Harvard Gets With It

You may already know that Harvard smartened up and followed Larry Summer's controversial tenure with a female selection for President of the storied institution. Faust (ironic name aside) may be a good choice. Of course, leading such academic institutions is a lot like herding cats with giant egos. Thus, the jury is out.

The selection of the first female president at Harvard is merely interesting only in that there hasn't been one. Women have been leading institutions of higher education for a great long while. That it can be done is not the question. As to why it took so long for an institution that suggests it's on the cutting edge of scientific and social knowledge generation to come around may be a better question. After all, Harvard was founded in 1634. That's a long wait.

Even so, if you can't successfully lead an institution with the largest endowment on the planet, with a stable of overly pedigreed faculty, what does that say about a person? Larry Summers really screwed the pooch, but without him, there may not have been room at the top for Faust. I think she is going to do a fine job.

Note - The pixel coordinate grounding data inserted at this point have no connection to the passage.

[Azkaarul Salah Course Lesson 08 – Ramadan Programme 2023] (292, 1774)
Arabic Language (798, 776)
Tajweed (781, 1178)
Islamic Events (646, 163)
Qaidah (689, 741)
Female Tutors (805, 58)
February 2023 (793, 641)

A more reasonable question might be to ask her, not if she will be up to the task, but why it is that a Harvard education is only offered to a small slice of the privileged few? With many billions in the foundation coffers, they could afford to broaden the delivery to reach a bigger audience. Might we not all benefit from better access to a Harvard degree?

3 comments:

Anonymous said...


Undergrad, presumably

''Might we not all benefit from better access to a Harvard degree?''

Did you have a particular Yalie in mind?

isabelita said...

The little article about her at least gave me some hope she's not a neocon crone like Laura Bush, Lynne Cheney or Condi Rice, or any of the many nasty hags in the current administration. Just having a woman doesn't ensure improvement, if they're of the Margaret Thatcher ilk.
Oh, screw Harvard. It's still largely for rich spoiled brats.

Anonymous said...

So is Yale. There's a good reason the C.I.A. has consistently used Yale as a fertile recruiting ground. Its alumni are right up their alley, spoiled rich kids all too willing to join the world's foremost terrorist organization that is the handmaiden of American big business interests worldwide, to "make the (third) world safe for capitalist exploitation". They sicken me. The C.I.A. needs to be abolished NOW and replaced with a genuine intelligence-gathering and -analyzing organ. Over the years in that role they've failed miserably, being caught flat-footed by basically every major international surprise, however as a terrorist organization they have been a smashing success. John Kennedy wanted to do just that, "break the C.I.A. into a million pieces" and take foreign covert operations away from them when he was reelected in 1964. "Coincidentally" he never got the chance to do that because he got assassinated before he ever got the chance to run in '64. So the C.I.A. remained intact, the Vietnam war that Kennedy wanted to end got escalated, meaning the C.I.A. got to continue its outlandishly profitable heroin exporting business it was running out of Vietnam, and the big fat profit margins of "defense" contractors like Hughes Helicopters and Bell Helicopters were also insured. A coincidence it was not. Neither was it a coincidence that all the other political assassinations of the 1960s ALSO served the interests of the right wing. Robert Kennedy, Malcolm X, Dr. Martin Luther King Jr., even the attempted assassination of George Wallace that ended up with him being crippled, as it removed Wallace from the '68 presidential race, removing the possibility he could pull a Nader and suck votes away from Nixon. But that's a different story.